2. Mir scheint, dass das literarische Ende deutlicher vom konzeptionellen Abschluss der christlichen Erstepoche abzuheben ist. Michael Wolter (Das lukanische Doppelwerk als Epochengeschichte, in: Ders., Theologie und Ethos im frühen Christentum. Studien zu Jesus, Paulus und Lukas, Tübingen 2009 [WUNT 236], 261–289) hat überzeugend dargetan, dass dieser in Apg 25 f. gesetzt wird, so dass die Überfahrt nach Rom als Dramatisierung der Epochenzäsur zu lesen ist. In dem von T. untersuchten Schluss befinden wir uns dann eigentlich an einem Anfang, nämlich dem der lukanischen Normalzeit. Dazu passen die offenen Erzählstränge. Dem entspricht auf der anderen Seite der literarische Beginn des Doppelwerks: Die Eingangskapitel Lk 1 f. dramatisieren einen (transitorischen) Abschluss (mit Lk 2,25–38 als terminal marker), bevor mit Lk3,1 ein (epochaler) Anfang gesetzt wird.
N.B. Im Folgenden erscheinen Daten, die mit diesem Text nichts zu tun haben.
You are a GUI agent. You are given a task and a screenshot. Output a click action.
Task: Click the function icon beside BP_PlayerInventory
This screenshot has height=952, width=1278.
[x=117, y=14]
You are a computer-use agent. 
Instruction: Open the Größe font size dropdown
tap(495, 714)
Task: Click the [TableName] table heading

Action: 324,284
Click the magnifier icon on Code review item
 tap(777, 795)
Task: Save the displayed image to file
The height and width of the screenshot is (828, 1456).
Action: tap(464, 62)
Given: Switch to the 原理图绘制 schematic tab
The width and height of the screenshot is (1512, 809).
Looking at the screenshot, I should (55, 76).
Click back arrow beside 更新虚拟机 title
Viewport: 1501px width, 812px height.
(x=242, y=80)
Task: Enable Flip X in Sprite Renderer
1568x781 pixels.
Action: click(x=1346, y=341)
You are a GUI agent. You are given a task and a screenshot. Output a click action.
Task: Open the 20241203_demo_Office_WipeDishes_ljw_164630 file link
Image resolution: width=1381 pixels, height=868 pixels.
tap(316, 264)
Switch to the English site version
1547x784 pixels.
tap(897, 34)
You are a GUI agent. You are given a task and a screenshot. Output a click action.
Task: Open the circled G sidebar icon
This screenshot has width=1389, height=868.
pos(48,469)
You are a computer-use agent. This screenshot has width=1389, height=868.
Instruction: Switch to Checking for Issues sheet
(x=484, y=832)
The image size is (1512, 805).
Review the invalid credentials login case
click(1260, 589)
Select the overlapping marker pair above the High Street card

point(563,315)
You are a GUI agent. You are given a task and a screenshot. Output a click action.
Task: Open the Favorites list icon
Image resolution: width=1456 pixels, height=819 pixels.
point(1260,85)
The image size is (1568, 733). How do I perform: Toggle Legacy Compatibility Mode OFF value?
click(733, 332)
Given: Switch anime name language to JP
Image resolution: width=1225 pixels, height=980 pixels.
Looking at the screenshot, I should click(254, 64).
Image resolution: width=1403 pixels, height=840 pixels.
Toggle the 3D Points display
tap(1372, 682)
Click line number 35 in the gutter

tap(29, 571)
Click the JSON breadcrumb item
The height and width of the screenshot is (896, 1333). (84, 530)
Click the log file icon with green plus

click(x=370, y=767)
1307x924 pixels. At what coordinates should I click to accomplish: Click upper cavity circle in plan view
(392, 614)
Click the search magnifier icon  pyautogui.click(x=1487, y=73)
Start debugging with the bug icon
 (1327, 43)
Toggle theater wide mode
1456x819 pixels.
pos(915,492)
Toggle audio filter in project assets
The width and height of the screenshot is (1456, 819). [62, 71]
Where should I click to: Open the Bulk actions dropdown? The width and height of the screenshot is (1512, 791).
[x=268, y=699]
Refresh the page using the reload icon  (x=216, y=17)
T.s Verdienst liegt nicht zuletzt darin, dass er die Erzählstrategie und das Geschichtsbild als jenen Rahmen ausweist, in dem das Ende der Apg seinen Problemcharakter verliert. So ist zu hoffen, dass die einschlägige Diskussion nicht endlos bleibt, sondern mit diesen wohlbegründeten Einsichten zu einem klaren Abschluss gefunden hat.